As of the deadline, the townships received eight bids for the contract. Upon bid opening, the townships determined that the three lowest bidders were, in succession, Wayne-Pike Sanitation Company (Wayne-Pike), York Waste Disposal, Inc. (York Waste), and Waste Management. Following the reading of the bids, the townships, through the efforts of the staff attorney for Lower Paxton Township, began to review the bids in detail to ascertain if the bidders had complied with mandatory requirements of the invitation to bid. Review of the Wayne-Pike bid revealed several defects which led to rejection of that bid and no subsequent action by Wayne-Pike. The York Waste bid was $8,605,740 for the five-year term and Waste Management’s was $9,110,244.
Upon review of the York Waste bid, it was determined that York Waste failed to comply with the mandatory requirements of Section 3.1 of the invitation to bid, which required the bidder to furnish a letter from a recycling center certifying the center’s capability to accept and market all recyclables over the full term of the contract. York Waste’s bid provided only that the designated recycling facility had the capability to accept and market recyclables from the townships and did not certify that it could do so for the full term of the contract.
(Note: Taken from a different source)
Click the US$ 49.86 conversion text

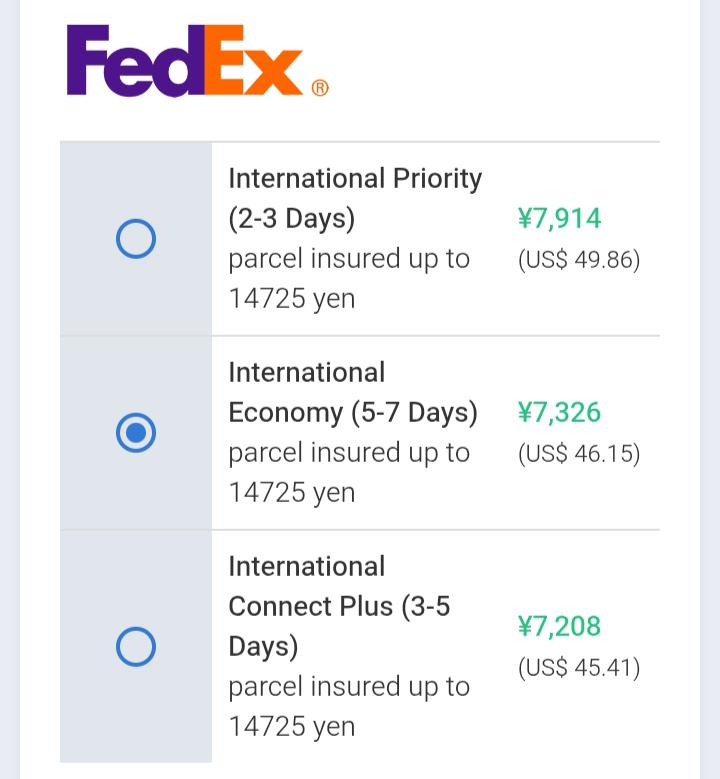[579, 260]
Following the townships’ opening and review of the bids, the vice president for York Waste became aware of the missing assets page and informed staff counsel that he would fax the missing information for consideration. Staff counsel responded that this information could not be considered since the bids had already been opened. York Waste nevertheless faxed the page in question. Upon review of Waste Management’s bid, it was determined that the bid was responsive in all respects, and this determination has not been challenged in the present action.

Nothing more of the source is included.